Exercise brief: Copy the passage of the forum thread on feeding scanned PDFs to a model, below, between "What kind of docs are" and "with English text?", inclusive.

What kind of docs are you working with? Different doc complexities calls for different solutions

[-]

makingnoise@reddit (OP)

Multi-page PDFs, 20 pages or less, scanned but not OCR'd text. My understanding is that Gemma4 can handle them directly. But how to GET the damn PDF to the model?

[-]

CATLLM@reddit

Right but what kind of pdfs tho? Forms? Just pages with English text?

[-]

makingnoise@reddit (OP)

I catch your drift and I am aware that there are different PDF extraction options, and I am curious what you'd suggest. My point is that I was under the mistaken impression that the model itself had raw scan image-of-text multipage PDF processing capabilities, when in fact it requires something external to itself to feed it PNGs. Another commenter indicated that they use llama.cpp and it handles the pdfs directly - I looked this up, and apparently webui handles the injection.

[-]

CATLLM@reddit

Why not just say what kind of docs you are working with? Receipts? Forms? Legal docs? What is it?

Study material:
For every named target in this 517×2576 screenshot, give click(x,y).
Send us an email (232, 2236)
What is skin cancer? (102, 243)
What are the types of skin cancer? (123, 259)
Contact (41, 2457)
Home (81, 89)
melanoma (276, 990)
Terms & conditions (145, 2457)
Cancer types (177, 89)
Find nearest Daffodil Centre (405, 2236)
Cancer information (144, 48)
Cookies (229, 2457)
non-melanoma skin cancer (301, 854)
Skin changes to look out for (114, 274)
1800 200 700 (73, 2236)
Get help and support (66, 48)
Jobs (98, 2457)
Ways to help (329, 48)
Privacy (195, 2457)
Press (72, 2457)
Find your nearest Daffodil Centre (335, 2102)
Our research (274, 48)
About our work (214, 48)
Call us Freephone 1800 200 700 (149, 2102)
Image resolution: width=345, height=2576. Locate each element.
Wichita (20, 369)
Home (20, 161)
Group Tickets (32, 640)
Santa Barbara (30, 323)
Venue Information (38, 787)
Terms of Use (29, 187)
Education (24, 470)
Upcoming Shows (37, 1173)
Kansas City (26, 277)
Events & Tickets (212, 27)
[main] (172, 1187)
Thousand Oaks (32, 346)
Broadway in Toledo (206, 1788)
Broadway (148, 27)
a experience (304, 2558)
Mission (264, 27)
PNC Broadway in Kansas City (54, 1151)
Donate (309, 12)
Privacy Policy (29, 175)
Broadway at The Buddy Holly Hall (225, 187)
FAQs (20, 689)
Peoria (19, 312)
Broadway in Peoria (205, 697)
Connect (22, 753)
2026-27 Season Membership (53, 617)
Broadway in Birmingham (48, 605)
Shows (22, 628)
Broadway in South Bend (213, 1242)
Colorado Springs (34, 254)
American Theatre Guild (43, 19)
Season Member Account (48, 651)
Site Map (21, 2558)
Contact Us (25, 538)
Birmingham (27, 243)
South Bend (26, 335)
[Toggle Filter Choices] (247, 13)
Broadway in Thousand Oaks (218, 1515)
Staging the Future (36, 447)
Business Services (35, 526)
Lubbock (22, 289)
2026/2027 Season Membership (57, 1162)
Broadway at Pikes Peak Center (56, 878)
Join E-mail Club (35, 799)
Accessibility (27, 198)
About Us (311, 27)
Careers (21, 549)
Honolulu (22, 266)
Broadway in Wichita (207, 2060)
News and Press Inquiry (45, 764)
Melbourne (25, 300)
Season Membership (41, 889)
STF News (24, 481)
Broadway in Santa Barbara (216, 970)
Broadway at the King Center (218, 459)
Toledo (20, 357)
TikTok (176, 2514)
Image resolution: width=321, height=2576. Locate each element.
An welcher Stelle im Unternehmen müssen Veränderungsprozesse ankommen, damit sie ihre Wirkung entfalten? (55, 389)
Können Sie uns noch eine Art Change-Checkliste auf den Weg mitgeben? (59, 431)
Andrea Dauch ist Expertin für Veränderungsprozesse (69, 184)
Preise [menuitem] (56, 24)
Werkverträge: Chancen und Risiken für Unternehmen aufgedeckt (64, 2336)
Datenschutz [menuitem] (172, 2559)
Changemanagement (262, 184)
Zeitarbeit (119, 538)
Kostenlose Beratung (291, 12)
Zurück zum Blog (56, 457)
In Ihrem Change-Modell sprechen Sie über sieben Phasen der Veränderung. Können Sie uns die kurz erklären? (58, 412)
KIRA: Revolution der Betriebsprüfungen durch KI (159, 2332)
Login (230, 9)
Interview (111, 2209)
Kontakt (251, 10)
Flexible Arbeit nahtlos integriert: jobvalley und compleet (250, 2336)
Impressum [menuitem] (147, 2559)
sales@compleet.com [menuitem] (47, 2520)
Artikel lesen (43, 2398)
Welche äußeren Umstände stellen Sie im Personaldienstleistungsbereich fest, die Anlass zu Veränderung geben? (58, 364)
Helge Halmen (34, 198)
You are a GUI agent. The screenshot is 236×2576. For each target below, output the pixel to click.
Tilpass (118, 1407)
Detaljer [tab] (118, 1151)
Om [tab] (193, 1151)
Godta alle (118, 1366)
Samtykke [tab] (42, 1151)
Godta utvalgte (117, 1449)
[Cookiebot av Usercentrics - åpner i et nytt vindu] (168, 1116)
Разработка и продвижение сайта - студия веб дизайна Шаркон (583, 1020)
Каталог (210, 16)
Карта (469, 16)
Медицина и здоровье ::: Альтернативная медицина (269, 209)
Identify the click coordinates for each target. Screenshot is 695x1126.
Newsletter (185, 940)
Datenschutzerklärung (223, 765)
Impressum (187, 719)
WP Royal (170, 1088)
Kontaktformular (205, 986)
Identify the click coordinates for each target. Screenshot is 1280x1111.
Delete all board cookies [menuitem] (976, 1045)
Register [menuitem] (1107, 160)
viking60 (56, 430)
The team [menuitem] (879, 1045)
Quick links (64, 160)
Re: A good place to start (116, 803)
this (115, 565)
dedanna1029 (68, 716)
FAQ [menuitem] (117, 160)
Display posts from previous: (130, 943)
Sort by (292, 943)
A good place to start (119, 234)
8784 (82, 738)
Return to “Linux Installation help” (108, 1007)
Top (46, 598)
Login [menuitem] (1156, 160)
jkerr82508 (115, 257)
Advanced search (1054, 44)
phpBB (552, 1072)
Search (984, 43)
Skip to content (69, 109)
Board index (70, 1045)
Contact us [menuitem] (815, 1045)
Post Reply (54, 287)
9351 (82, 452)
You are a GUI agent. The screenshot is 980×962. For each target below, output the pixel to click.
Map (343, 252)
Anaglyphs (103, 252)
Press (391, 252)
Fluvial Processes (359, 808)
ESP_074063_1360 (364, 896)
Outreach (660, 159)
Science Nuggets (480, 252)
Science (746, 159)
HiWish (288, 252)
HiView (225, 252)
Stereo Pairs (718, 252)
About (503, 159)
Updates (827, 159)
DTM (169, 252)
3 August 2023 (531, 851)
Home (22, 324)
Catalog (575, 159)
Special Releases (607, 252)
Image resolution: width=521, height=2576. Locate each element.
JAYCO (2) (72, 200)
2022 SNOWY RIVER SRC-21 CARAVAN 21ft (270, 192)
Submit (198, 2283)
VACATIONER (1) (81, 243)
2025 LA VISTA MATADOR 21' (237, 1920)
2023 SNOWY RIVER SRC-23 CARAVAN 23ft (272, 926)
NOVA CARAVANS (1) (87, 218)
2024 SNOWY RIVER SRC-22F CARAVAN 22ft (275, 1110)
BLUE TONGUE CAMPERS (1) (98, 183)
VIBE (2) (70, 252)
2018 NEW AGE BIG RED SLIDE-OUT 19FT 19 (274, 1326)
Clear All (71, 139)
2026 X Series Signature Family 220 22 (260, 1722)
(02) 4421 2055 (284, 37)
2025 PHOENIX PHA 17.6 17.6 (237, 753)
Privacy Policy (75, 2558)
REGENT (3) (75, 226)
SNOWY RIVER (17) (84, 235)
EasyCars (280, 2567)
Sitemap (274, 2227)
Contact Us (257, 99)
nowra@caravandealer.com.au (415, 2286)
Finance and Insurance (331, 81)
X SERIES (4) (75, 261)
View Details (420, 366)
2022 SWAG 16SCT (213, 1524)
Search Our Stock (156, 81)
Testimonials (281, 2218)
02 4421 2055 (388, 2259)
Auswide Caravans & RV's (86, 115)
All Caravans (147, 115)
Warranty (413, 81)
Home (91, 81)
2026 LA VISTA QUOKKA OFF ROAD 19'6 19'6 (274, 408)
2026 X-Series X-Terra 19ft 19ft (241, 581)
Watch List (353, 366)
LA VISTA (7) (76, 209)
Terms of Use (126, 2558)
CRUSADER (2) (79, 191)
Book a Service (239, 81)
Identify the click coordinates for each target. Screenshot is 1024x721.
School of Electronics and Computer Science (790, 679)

Answer to this task:
What kind of docs are you working with? Different doc complexities calls for different solutions

[-]

makingnoise@reddit (OP)

Multi-page PDFs, 20 pages or less, scanned but not OCR'd text. My understanding is that Gemma4 can handle them directly. But how to GET the damn PDF to the model?

[-]

CATLLM@reddit

Right but what kind of pdfs tho? Forms? Just pages with English text?